SOURCE DATA →
__________________________________________________
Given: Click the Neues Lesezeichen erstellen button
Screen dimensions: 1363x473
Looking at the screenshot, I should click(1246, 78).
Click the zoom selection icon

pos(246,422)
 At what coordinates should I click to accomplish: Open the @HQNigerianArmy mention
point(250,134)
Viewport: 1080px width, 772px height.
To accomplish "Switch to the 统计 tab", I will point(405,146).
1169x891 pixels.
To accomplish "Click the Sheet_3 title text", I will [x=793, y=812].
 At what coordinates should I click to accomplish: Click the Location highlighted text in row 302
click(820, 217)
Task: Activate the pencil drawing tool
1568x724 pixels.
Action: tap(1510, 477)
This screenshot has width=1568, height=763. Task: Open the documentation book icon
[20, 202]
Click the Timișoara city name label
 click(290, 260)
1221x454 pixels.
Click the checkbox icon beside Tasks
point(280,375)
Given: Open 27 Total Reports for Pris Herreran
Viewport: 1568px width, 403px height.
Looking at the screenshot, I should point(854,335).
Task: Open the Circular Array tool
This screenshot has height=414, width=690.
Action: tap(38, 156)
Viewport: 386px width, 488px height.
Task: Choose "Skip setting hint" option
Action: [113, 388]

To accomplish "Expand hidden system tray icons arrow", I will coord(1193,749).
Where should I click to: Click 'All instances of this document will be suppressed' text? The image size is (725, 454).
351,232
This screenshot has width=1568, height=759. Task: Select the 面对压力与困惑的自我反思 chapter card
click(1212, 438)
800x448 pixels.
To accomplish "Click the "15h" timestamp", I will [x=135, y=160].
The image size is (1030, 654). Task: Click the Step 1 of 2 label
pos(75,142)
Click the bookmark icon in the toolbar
__________________________________________________
WHAT IS EXPECTED → All of the material above should be printed again exactly as it is.

ANSWER BELOW →
Given: Click the Neues Lesezeichen erstellen button
Screen dimensions: 1363x473
Looking at the screenshot, I should click(1246, 78).
Click the zoom selection icon

pos(246,422)
 At what coordinates should I click to accomplish: Open the @HQNigerianArmy mention
point(250,134)
Viewport: 1080px width, 772px height.
To accomplish "Switch to the 统计 tab", I will point(405,146).
1169x891 pixels.
To accomplish "Click the Sheet_3 title text", I will [x=793, y=812].
 At what coordinates should I click to accomplish: Click the Location highlighted text in row 302
click(820, 217)
Task: Activate the pencil drawing tool
1568x724 pixels.
Action: tap(1510, 477)
This screenshot has width=1568, height=763. Task: Open the documentation book icon
[20, 202]
Click the Timișoara city name label
 click(290, 260)
1221x454 pixels.
Click the checkbox icon beside Tasks
point(280,375)
Given: Open 27 Total Reports for Pris Herreran
Viewport: 1568px width, 403px height.
Looking at the screenshot, I should point(854,335).
Task: Open the Circular Array tool
This screenshot has height=414, width=690.
Action: tap(38, 156)
Viewport: 386px width, 488px height.
Task: Choose "Skip setting hint" option
Action: [113, 388]

To accomplish "Expand hidden system tray icons arrow", I will coord(1193,749).
Where should I click to: Click 'All instances of this document will be suppressed' text? The image size is (725, 454).
351,232
This screenshot has width=1568, height=759. Task: Select the 面对压力与困惑的自我反思 chapter card
click(1212, 438)
800x448 pixels.
To accomplish "Click the "15h" timestamp", I will [x=135, y=160].
The image size is (1030, 654). Task: Click the Step 1 of 2 label
pos(75,142)
Click the bookmark icon in the toolbar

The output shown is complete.